JOB: In the GraphQL notes, rewrite the passage from "- A GraphQL" up to and including "name: String!", replacing every "server" with "service".

EXTRACTED TEXT:
GraphQL Research Notes
Overview
GraphQL is an open-source data query and manipulation language for APIs, and a runtime for fulfilling queries with existing data.
- A GraphQL server provides a client with a predefined schema written down in Schema Definition Language (SDL).
- The schema defines the queries that can be made.
- The SDL consists of
Type
that describe object types that can be queried on that server and the fields they have. - It can return many resources in a single request which makes it faster than REST API.
An example of a type Project
written using SDL is shown below:
type Project {
name: String!
id: Int!
}
The following shows an example of a query using GraphQL which will return all the Project names and ID.
Input:
{
Project
name
id
}
}
Output:
{
"data": {
"Project": {
"name": "ORCA",
"id": 1
}
}
}
Pros and cons
Pros:
- Able to get many resources in a single request compared to REST API.
- Able to only fetch the needed information in a single request instead of fetching all the data.
- There is no need to validate the data format, as GraphQL will do the validation. Developers need only to write resolvers – how the data will be received.

DATA SUPPLIED:
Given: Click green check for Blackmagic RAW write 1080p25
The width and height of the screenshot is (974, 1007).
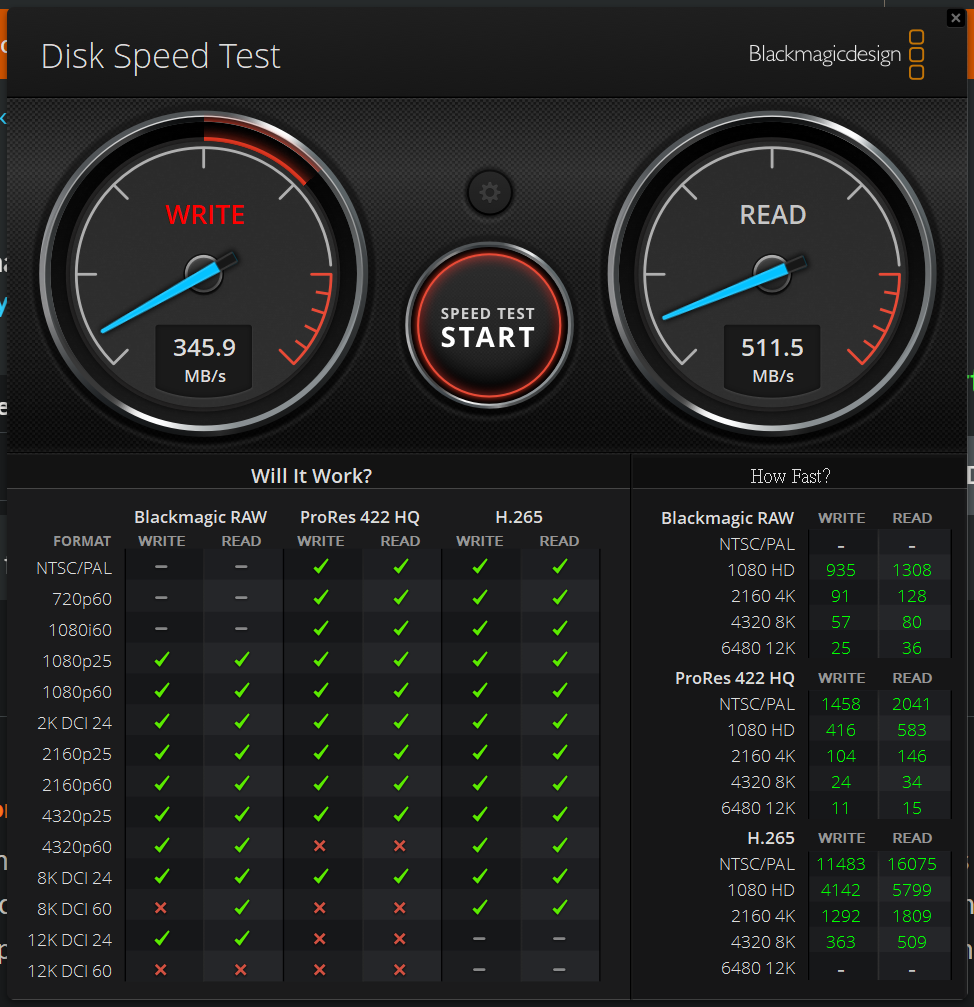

* * *

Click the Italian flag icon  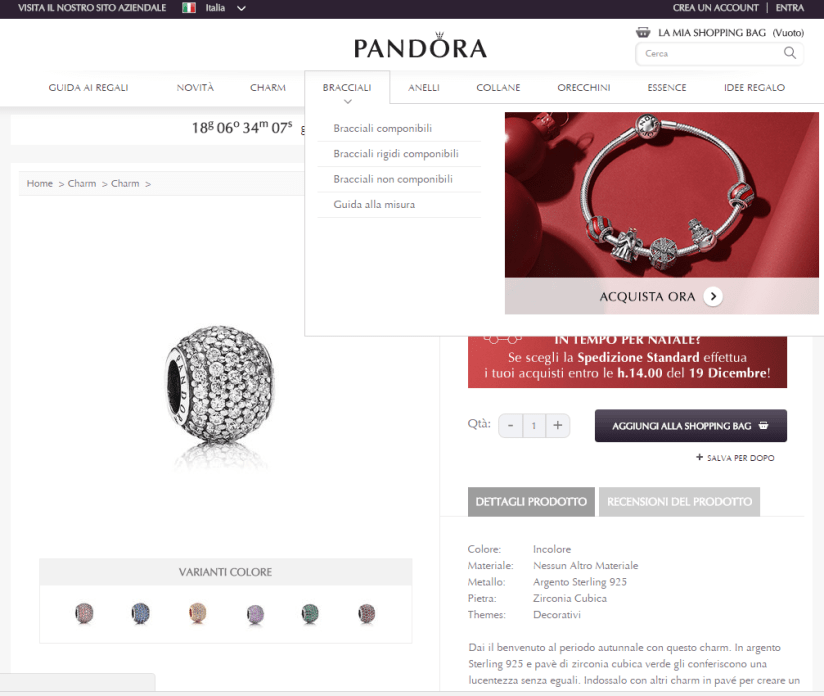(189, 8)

RESPONSE TO THE TASK:
- A GraphQL service provides a client with a predefined schema written down in Schema Definition Language (SDL).
- The schema defines the queries that can be made.
- The SDL consists of
Type
that describe object types that can be queried on that service and the fields they have. - It can return many resources in a single request which makes it faster than REST API.
An example of a type Project
written using SDL is shown below:
type Project {
name: String!